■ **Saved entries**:
────────────────

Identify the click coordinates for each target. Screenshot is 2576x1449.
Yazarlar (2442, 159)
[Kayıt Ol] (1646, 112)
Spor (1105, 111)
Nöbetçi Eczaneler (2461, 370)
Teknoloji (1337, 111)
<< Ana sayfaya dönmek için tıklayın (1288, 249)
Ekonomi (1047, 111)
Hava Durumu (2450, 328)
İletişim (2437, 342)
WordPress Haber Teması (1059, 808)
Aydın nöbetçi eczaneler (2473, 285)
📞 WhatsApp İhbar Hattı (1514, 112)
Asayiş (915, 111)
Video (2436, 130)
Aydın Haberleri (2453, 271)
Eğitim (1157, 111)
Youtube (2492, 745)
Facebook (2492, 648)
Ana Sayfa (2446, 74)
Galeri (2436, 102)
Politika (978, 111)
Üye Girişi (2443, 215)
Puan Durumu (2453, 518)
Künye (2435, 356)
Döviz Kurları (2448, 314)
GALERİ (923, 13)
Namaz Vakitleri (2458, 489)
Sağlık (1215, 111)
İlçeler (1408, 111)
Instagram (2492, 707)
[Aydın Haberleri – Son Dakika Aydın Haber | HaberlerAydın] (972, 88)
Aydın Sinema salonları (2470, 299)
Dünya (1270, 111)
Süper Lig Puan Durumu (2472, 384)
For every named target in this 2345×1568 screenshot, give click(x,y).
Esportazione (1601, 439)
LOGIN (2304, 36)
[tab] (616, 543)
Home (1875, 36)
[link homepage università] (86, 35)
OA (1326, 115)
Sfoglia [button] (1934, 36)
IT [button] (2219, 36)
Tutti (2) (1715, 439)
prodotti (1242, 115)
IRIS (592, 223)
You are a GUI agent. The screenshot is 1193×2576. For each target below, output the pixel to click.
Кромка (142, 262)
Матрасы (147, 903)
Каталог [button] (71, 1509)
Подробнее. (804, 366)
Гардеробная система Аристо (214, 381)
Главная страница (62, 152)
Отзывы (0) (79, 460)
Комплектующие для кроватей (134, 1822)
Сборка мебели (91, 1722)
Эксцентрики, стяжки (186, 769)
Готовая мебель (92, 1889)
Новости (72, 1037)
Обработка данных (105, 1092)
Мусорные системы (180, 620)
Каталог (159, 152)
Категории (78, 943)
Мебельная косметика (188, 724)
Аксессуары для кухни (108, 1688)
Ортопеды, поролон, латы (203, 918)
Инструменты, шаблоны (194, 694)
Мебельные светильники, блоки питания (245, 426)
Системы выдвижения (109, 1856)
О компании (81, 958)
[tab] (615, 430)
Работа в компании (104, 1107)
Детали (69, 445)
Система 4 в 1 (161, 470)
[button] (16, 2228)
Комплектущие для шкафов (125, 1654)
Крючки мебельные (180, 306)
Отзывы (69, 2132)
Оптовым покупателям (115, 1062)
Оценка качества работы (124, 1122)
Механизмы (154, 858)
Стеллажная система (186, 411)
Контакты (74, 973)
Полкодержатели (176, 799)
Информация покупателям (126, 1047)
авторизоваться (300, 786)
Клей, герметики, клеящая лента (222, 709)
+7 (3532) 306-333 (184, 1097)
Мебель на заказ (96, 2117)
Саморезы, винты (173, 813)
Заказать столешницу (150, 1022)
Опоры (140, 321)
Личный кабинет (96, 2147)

────────────────

■ **PROBLEM**: Search the entries for the word "Aydın" and gather every line where it appears.

■ **OUTPUT OF THE EXERCISE**:
Aydın nöbetçi eczaneler (2473, 285)
Aydın Haberleri (2453, 271)
[Aydın Haberleri – Son Dakika Aydın Haber | HaberlerAydın] (972, 88)
Aydın Sinema salonları (2470, 299)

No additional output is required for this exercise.